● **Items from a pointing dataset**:
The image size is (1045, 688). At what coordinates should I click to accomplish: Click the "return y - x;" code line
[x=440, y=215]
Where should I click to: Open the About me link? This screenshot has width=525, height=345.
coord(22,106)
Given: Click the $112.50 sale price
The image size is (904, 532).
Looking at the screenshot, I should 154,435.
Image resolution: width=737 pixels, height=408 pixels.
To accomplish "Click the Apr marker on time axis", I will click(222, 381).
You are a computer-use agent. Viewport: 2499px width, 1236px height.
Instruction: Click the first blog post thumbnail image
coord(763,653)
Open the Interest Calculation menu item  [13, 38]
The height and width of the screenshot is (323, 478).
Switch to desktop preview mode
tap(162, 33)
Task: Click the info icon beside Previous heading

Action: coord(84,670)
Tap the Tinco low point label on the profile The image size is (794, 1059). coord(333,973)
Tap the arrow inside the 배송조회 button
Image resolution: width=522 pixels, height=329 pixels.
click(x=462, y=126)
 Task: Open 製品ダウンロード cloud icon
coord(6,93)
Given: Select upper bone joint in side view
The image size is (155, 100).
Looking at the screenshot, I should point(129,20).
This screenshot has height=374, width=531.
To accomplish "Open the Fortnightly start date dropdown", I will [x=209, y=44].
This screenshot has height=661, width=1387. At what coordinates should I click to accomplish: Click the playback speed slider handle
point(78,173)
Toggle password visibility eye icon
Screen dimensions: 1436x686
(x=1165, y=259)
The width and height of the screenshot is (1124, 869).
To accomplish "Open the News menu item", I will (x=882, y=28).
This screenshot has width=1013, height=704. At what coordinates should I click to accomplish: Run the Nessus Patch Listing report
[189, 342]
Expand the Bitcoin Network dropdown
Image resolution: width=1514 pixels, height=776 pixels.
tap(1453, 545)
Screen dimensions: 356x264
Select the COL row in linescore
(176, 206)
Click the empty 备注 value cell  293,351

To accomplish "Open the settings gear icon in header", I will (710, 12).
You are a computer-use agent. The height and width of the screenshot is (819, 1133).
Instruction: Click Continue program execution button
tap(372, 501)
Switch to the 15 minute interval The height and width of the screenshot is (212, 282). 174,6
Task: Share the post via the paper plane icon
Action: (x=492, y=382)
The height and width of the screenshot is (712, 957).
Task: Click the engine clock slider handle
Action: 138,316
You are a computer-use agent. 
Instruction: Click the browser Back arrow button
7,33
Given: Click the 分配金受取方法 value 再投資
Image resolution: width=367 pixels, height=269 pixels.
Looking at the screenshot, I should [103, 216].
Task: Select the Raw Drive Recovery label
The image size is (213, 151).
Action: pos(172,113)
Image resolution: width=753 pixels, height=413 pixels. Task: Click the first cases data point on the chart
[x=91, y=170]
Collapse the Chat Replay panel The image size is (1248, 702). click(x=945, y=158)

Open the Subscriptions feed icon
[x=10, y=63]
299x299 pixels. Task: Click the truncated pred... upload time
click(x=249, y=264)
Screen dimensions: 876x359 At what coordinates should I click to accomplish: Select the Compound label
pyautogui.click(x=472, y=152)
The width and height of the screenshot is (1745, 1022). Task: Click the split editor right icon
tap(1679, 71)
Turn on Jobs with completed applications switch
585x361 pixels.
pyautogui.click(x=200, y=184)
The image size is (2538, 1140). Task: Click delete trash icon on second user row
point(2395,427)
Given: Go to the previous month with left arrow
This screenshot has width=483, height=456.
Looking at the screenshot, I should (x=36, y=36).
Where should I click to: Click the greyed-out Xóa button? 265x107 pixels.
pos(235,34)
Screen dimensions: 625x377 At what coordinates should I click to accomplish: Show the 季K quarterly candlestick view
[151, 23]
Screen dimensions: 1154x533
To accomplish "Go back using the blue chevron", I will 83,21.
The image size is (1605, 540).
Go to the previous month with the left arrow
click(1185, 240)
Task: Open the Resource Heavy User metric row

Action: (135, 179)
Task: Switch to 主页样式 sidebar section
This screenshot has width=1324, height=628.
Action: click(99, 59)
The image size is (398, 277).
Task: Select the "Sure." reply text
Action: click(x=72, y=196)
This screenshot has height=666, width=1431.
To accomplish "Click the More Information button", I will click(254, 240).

● **CHALLENGE**: Reproduce all of the items above verbatim, line by line, changing no character.

● **ANSWER TO THIS TASK**:
The image size is (1045, 688). At what coordinates should I click to accomplish: Click the "return y - x;" code line
[x=440, y=215]
Where should I click to: Open the About me link? This screenshot has width=525, height=345.
coord(22,106)
Given: Click the $112.50 sale price
The image size is (904, 532).
Looking at the screenshot, I should 154,435.
Image resolution: width=737 pixels, height=408 pixels.
To accomplish "Click the Apr marker on time axis", I will click(222, 381).
You are a computer-use agent. Viewport: 2499px width, 1236px height.
Instruction: Click the first blog post thumbnail image
coord(763,653)
Open the Interest Calculation menu item  [13, 38]
The height and width of the screenshot is (323, 478).
Switch to desktop preview mode
tap(162, 33)
Task: Click the info icon beside Previous heading

Action: coord(84,670)
Tap the Tinco low point label on the profile The image size is (794, 1059). coord(333,973)
Tap the arrow inside the 배송조회 button
Image resolution: width=522 pixels, height=329 pixels.
click(x=462, y=126)
 Task: Open 製品ダウンロード cloud icon
coord(6,93)
Given: Select upper bone joint in side view
The image size is (155, 100).
Looking at the screenshot, I should point(129,20).
This screenshot has height=374, width=531.
To accomplish "Open the Fortnightly start date dropdown", I will [x=209, y=44].
This screenshot has height=661, width=1387. At what coordinates should I click to accomplish: Click the playback speed slider handle
point(78,173)
Toggle password visibility eye icon
Screen dimensions: 1436x686
(x=1165, y=259)
The width and height of the screenshot is (1124, 869).
To accomplish "Open the News menu item", I will (x=882, y=28).
This screenshot has width=1013, height=704. At what coordinates should I click to accomplish: Run the Nessus Patch Listing report
[189, 342]
Expand the Bitcoin Network dropdown
Image resolution: width=1514 pixels, height=776 pixels.
tap(1453, 545)
Screen dimensions: 356x264
Select the COL row in linescore
(176, 206)
Click the empty 备注 value cell  293,351

To accomplish "Open the settings gear icon in header", I will (710, 12).
You are a computer-use agent. The height and width of the screenshot is (819, 1133).
Instruction: Click Continue program execution button
tap(372, 501)
Switch to the 15 minute interval The height and width of the screenshot is (212, 282). 174,6
Task: Share the post via the paper plane icon
Action: (x=492, y=382)
The height and width of the screenshot is (712, 957).
Task: Click the engine clock slider handle
Action: 138,316
You are a computer-use agent. 
Instruction: Click the browser Back arrow button
7,33
Given: Click the 分配金受取方法 value 再投資
Image resolution: width=367 pixels, height=269 pixels.
Looking at the screenshot, I should [103, 216].
Task: Select the Raw Drive Recovery label
The image size is (213, 151).
Action: pos(172,113)
Image resolution: width=753 pixels, height=413 pixels. Task: Click the first cases data point on the chart
[x=91, y=170]
Collapse the Chat Replay panel The image size is (1248, 702). click(x=945, y=158)

Open the Subscriptions feed icon
[x=10, y=63]
299x299 pixels. Task: Click the truncated pred... upload time
click(x=249, y=264)
Screen dimensions: 876x359 At what coordinates should I click to accomplish: Select the Compound label
pyautogui.click(x=472, y=152)
The width and height of the screenshot is (1745, 1022). Task: Click the split editor right icon
tap(1679, 71)
Turn on Jobs with completed applications switch
585x361 pixels.
pyautogui.click(x=200, y=184)
The image size is (2538, 1140). Task: Click delete trash icon on second user row
point(2395,427)
Given: Go to the previous month with left arrow
This screenshot has width=483, height=456.
Looking at the screenshot, I should (x=36, y=36).
Where should I click to: Click the greyed-out Xóa button? 265x107 pixels.
pos(235,34)
Screen dimensions: 625x377 At what coordinates should I click to accomplish: Show the 季K quarterly candlestick view
[151, 23]
Screen dimensions: 1154x533
To accomplish "Go back using the blue chevron", I will 83,21.
The image size is (1605, 540).
Go to the previous month with the left arrow
click(1185, 240)
Task: Open the Resource Heavy User metric row

Action: (135, 179)
Task: Switch to 主页样式 sidebar section
This screenshot has width=1324, height=628.
Action: click(99, 59)
The image size is (398, 277).
Task: Select the "Sure." reply text
Action: click(x=72, y=196)
This screenshot has height=666, width=1431.
To accomplish "Click the More Information button", I will click(254, 240).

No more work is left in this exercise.